32. To Simon Lowy In Vienna

[Autograph in the possession of Madame Emilie Dore in Vienna.]

London, May 20th, 1841

I am still writing to you from England, my dear friend. Since my last letter (end of December, I think) I have completed my tour of the three kingdoms (by which I lose, by the way, 1000 pounds sterling net, on 1500 pounds which my engagement brought me!), have ploughed my way through Belgium, with which I have every reason to be satisfied, and have sauntered about in Paris for six weeks. This latter, I don't hide it from you, has been a real satisfaction to my self-love. On arriving there I compared myself (pretty reasonably, it seems to me) to a man playing ecarte for the fifth point. Well, I have had king and vole, - seven points rather than five! [The "fifth" is the highest in this game, so Liszt means that he won.]

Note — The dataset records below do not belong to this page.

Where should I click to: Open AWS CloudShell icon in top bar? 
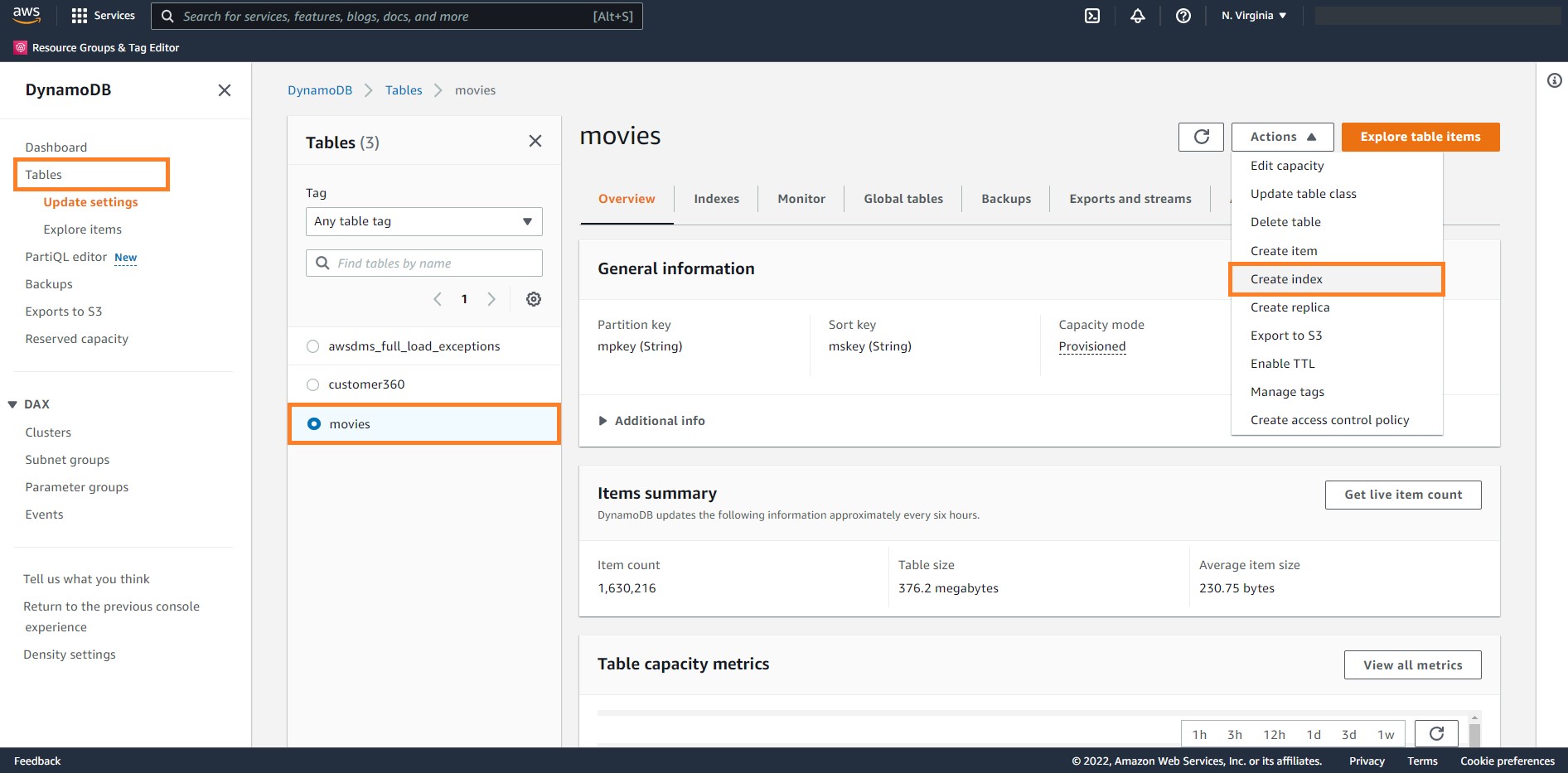coord(1092,16)
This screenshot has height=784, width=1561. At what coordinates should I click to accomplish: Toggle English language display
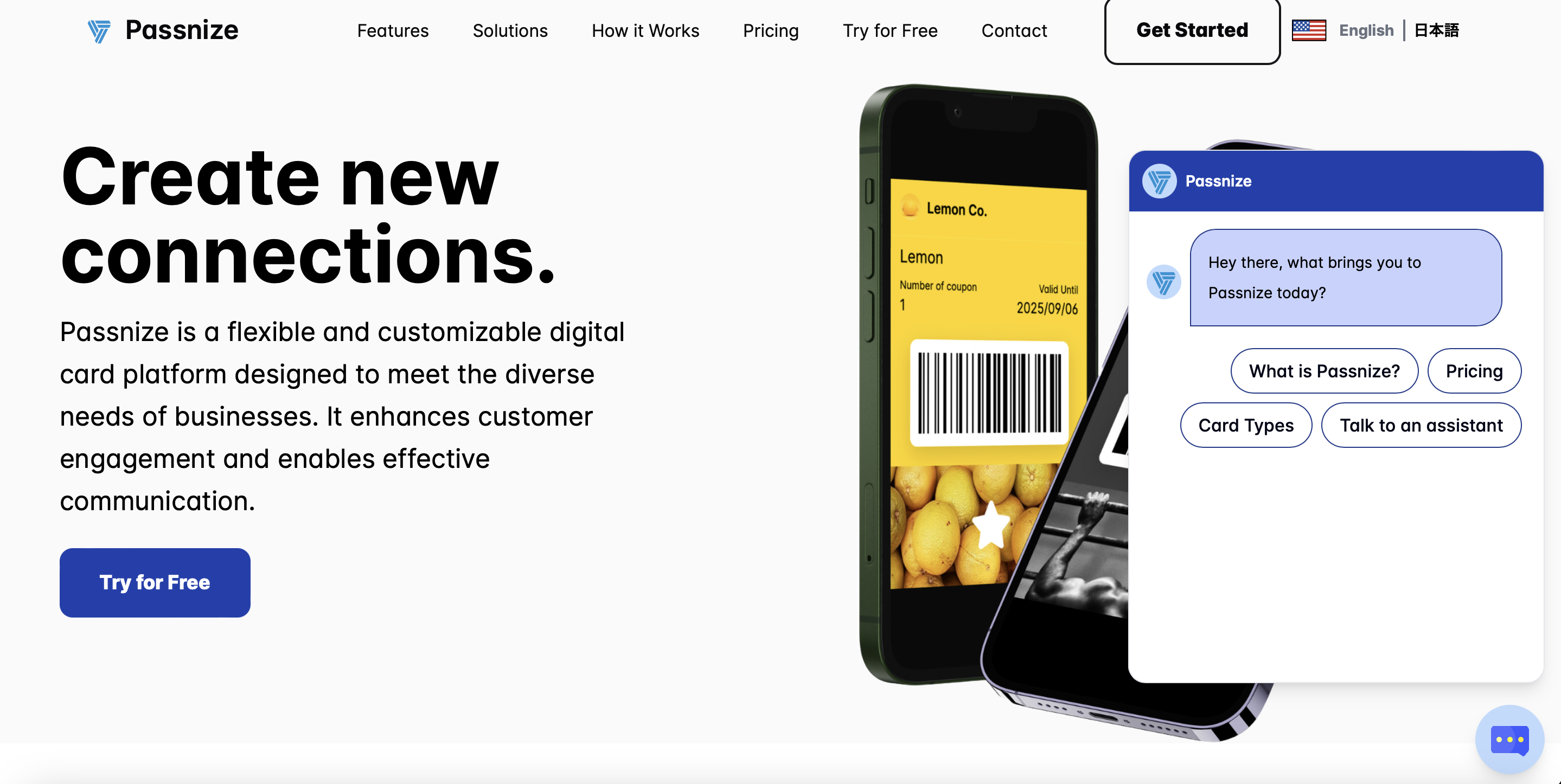click(1367, 29)
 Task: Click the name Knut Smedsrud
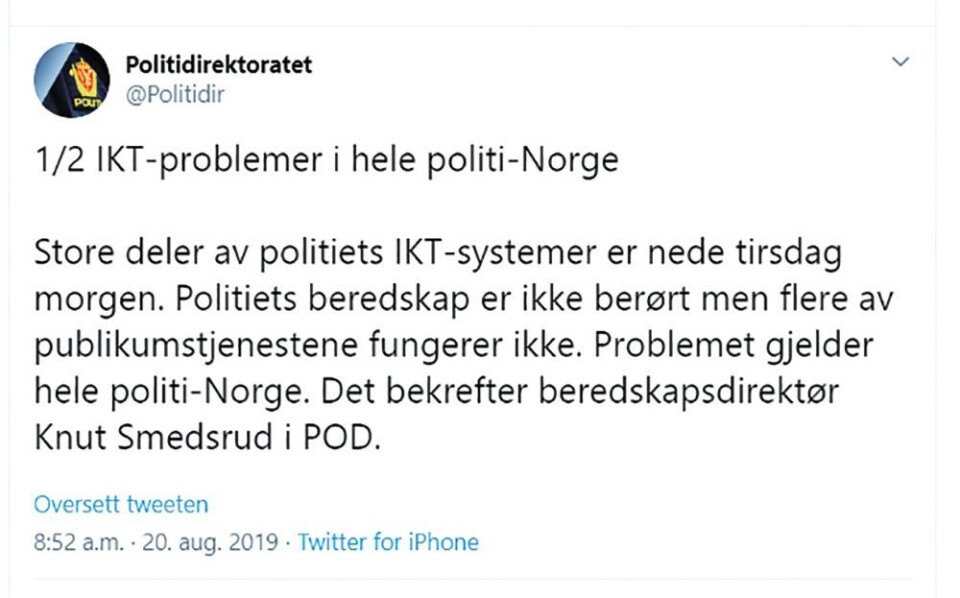154,438
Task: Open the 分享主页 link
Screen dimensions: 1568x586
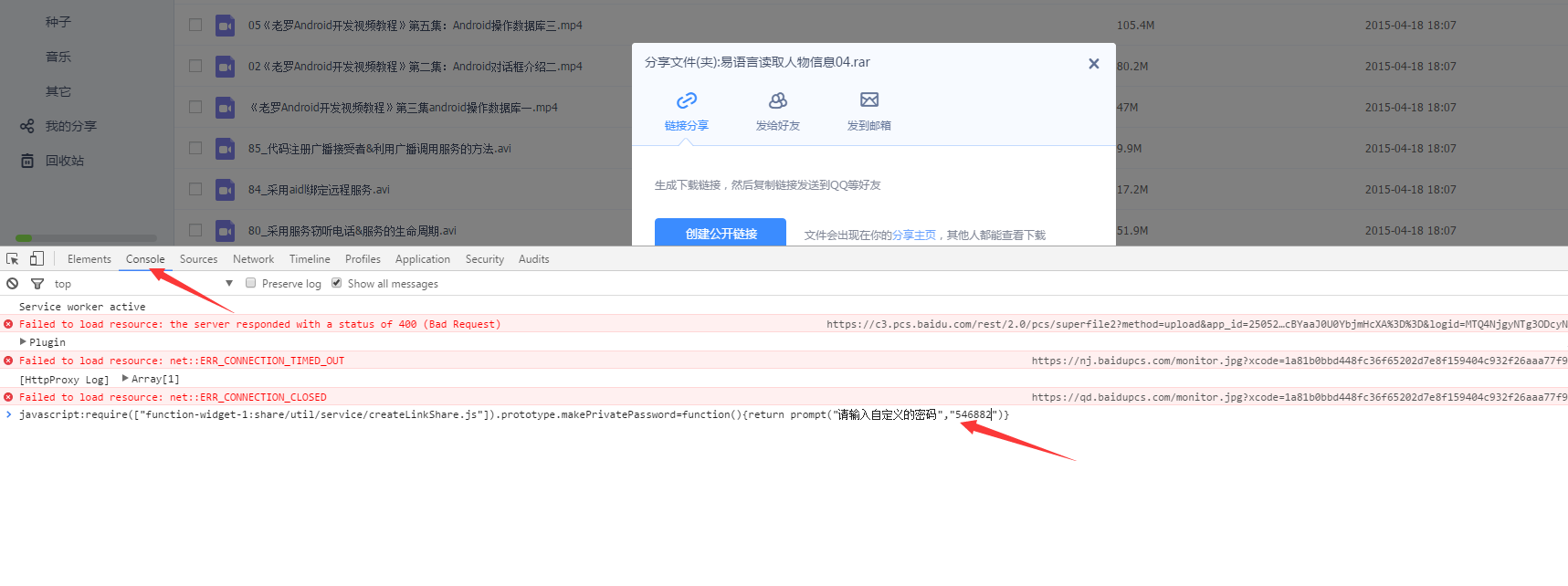Action: 914,235
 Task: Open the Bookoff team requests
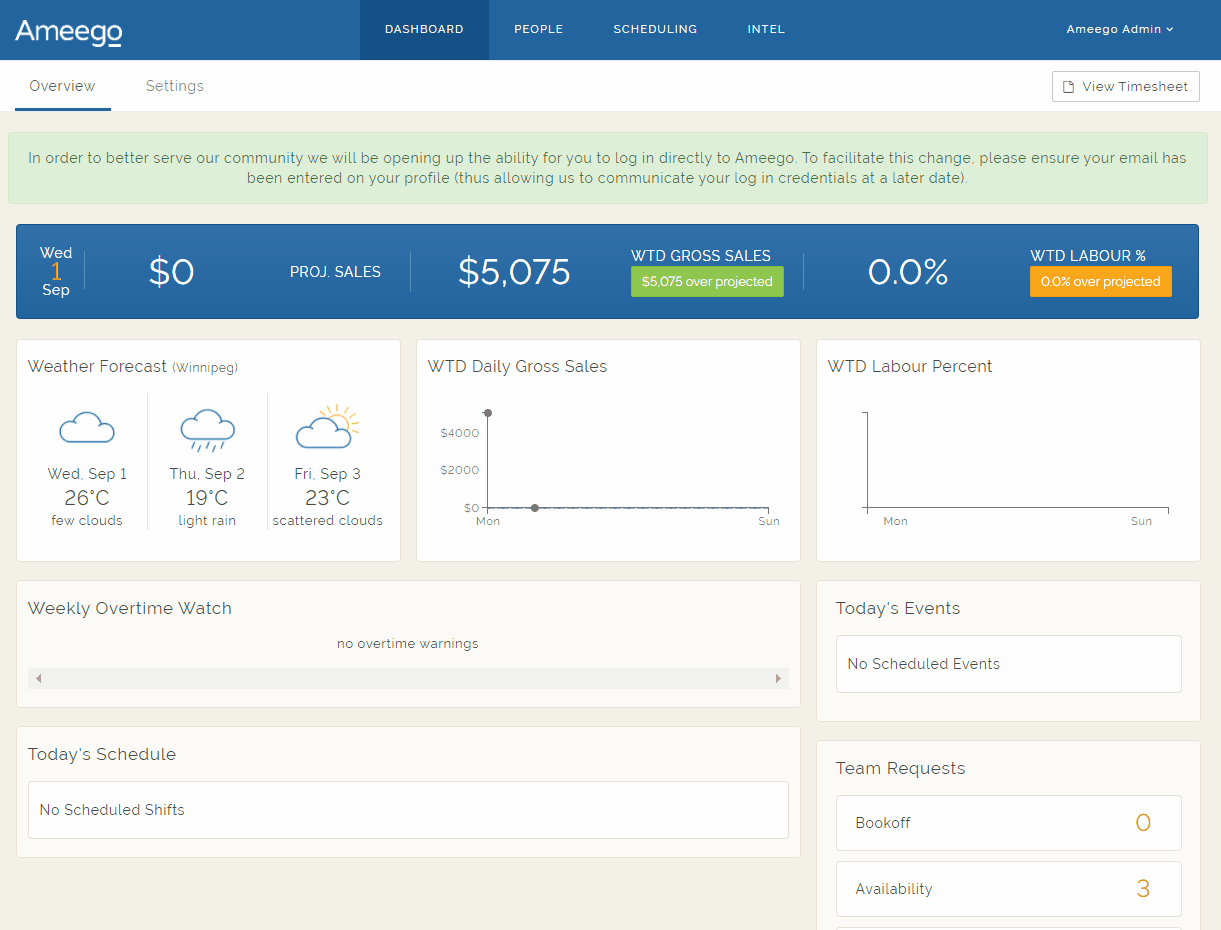1008,822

My two concerts alone, and especially the third, at the Conservatoire, for the Beethoven Monument, are concerts out of the ordinary run, such as I only can give in Europe at the present moment.

The accounts in the papers can only have given you a very incomplete idea. Without self-conceit or any illusion, I think I may say that never has so striking an effect, so complete and so irresistible, been produced by an instrumentalist in Paris.

A propos of newspapers, I am sending you, following this, the article which Fetis (formerly my most redoubtable antagonist) has just published in the "Gazette Musicale". It is written very cleverly, and summarises the question well. If Fischhof [A musician, a Professor at the Vienna Conservatorium.] translated it for Bauerle [Editor of the Theater-Zeitung (Theatrical Times).] it would make a good effect, I fancy. However, do what you like with it.

I shall certainly be on the Rhine towards the end of July, and shall remain in that neighborhood till September. If Fischhof came there I should be delighted to see him and have a talk with him. Till then give him my most affectionate compliments, and tell him to write me a few lines before he starts.

In November I shall start for Berlin, and shall pass the whole of next winter in Russia.

Haslinger's behaviour to me is more than inexcusable. The dear man is doing a stupidity of which he will repent soon. Never mind; I will not forget how devoted he was to me during my first stay in Vienna.

Would you believe that he has not sent me a word in reply to four consecutive letters I have written to him? If you pass by Graben will you be so kind as to tell him that I shall not write to him any more, but that I expect from him, as an honest man of business, if not as a friend, a line to tell me the fate of two manuscripts ("Hongroises," and "Canzone Veneziane") which I sent him.